### [Records supplied]
◆ ◆ ◆ ◆ ◆

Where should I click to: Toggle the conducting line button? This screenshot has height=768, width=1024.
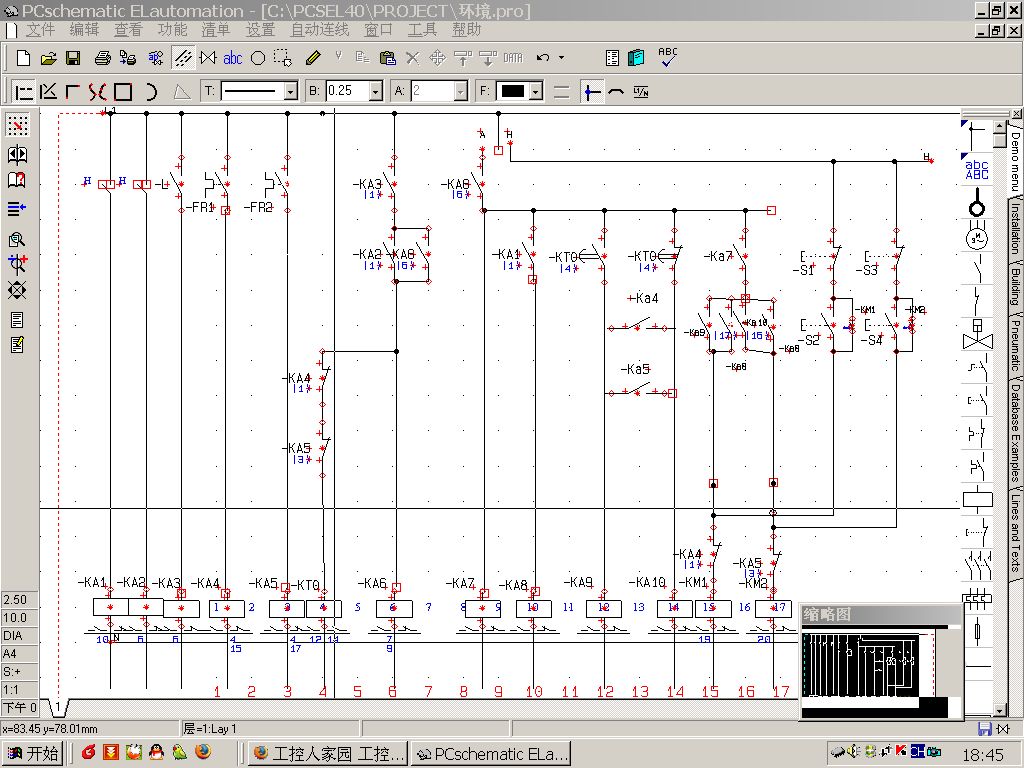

◆ ◆ ◆ ◆ ◆

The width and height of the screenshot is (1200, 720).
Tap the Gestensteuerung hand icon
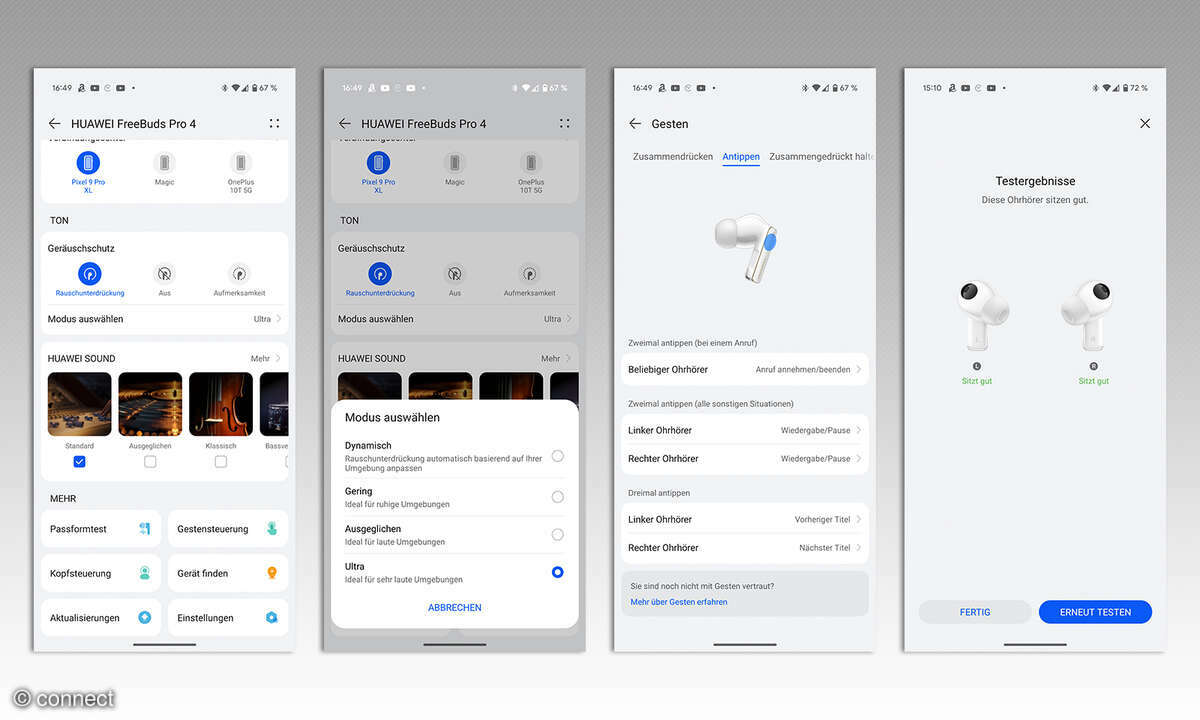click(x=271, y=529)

◆ ◆ ◆ ◆ ◆

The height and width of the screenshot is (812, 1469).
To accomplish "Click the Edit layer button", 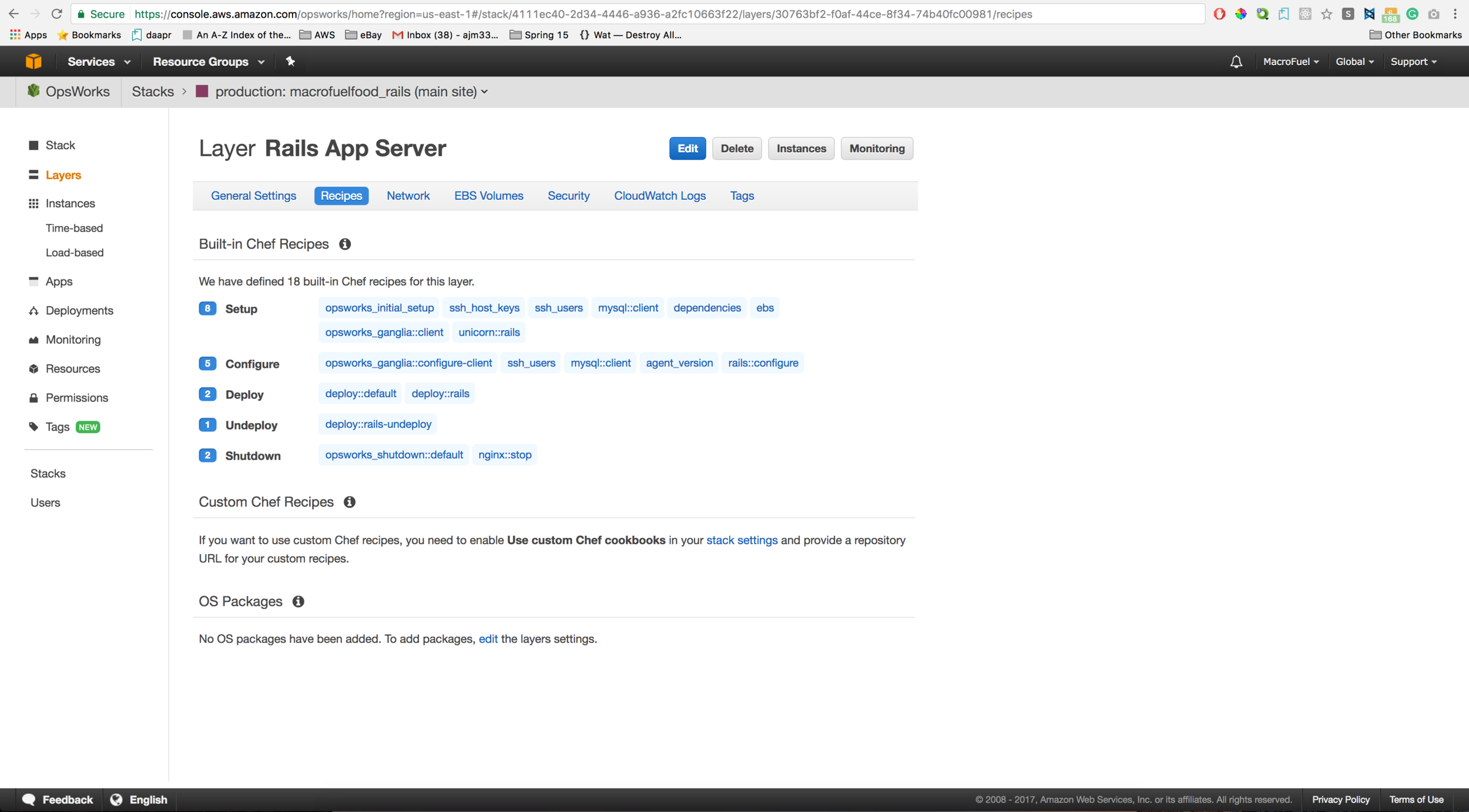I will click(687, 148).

◆ ◆ ◆ ◆ ◆

If the string "screenshot" is in a line of the entries, pick that line out.

### [Task result]
Where should I click to: Toggle the conducting line button? This screenshot has height=768, width=1024.
The width and height of the screenshot is (1200, 720).
The height and width of the screenshot is (812, 1469).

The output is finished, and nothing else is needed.